If you’re listening through a laptop or your iphone headphones then this is your official cease and desist. There is absolutely no point hearing this song unless it’s through any half decent+ system. You won’t hear any of the lows because they’re as subtle as Shackleton’s own tribal manoeuvres which is high praise and something not worth missing. It’s not the sort of sound you’ll see appearing in Triple J’s Next Crop but it’s more modern than the artists in said list combined. He’s demonstrated a profound ability to generate three dimensional soundscapes through clever levelling and sharp, thought-out production choices (see A M O N G from a few months back) but J U D G E / L O C K sees him penetrating particularly British territories.

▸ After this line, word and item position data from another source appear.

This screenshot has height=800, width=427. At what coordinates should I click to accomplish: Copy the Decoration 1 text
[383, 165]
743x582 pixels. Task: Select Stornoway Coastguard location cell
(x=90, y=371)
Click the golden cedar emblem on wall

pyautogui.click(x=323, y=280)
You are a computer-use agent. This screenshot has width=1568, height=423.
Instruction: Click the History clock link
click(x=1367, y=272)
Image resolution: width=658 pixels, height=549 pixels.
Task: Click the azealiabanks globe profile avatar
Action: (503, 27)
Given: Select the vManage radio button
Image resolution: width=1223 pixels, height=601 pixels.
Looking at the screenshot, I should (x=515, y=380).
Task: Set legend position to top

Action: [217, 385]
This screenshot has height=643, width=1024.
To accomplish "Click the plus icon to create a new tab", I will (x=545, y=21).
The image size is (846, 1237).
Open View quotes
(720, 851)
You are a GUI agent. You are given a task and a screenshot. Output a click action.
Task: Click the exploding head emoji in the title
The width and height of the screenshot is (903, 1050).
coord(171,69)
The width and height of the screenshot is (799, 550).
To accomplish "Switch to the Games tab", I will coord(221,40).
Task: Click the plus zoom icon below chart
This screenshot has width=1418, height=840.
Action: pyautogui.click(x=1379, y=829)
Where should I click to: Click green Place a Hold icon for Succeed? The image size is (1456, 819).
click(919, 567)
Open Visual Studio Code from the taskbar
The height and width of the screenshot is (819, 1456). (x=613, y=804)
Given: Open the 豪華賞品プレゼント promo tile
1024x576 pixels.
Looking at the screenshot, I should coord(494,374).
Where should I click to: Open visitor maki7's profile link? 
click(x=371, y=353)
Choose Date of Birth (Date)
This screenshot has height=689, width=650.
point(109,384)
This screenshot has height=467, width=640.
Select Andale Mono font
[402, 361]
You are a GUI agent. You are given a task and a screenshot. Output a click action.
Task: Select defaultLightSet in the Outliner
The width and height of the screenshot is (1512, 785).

He’s got a full record out via bandcamp and a number of other singles that you need to be across as well work within Black Vanilla and under the moniker of Cassius Select and that’s probably about enough conjunctions for one sentence.
New music is being churned out all the time. I don’t know if you guys know this but every minute, somewhere in the world, 46 terrible albums are given the tick of approval by fat men smoking cigars. What’s the only thing that can save us from this nightmare combination of bad tunes, lifestyle disease and mouth cancer? If you know the answer to this, be sure to get in touch with any remaining members of Sticky Fingers in about 20yrs. In the meantime, THIS REMAINS OUR ONLY HOPE: huge new jams from avante-garde musical futurist Kirkis.
At first, it might feel like chaos. A synthetic kick-drum pounds out an irregular pattern, sometimes anticipating, sometimes a little late, sometimes spot the beat. Over this, a synth stutters out a melody in triplets. Each note of the sparse-yet-effective vocal line is positioned on the off-beat. This might give us a clue as to why the opening of this piece seems so rhythmically chaotic, as almost nothing is happening on the counts of ’1, 2, 3, 4′. These beats are implied, but are largely ignored by the tune itself. THE SCIENCE OF MUSIC! To make sense of it, we need to become little metronomes, keeping the time in our heads. Helpful hint: try tapping your pen on the desk. Another hint: if you’re working in an office, to keep noise levels to a minimum, you could tap the pen on your leg instead.
Some heavy side-chain compression synth swells begin that will make us think “Hey, is this a gig at Sydney venue ‘Tone’ circa 2011?” Alas though, ‘Tone’ is now ‘The Soda Factory’, Jarred Beeler is no longer curating musical events and Flume has 4 Arias. We’re none of us getting any younger.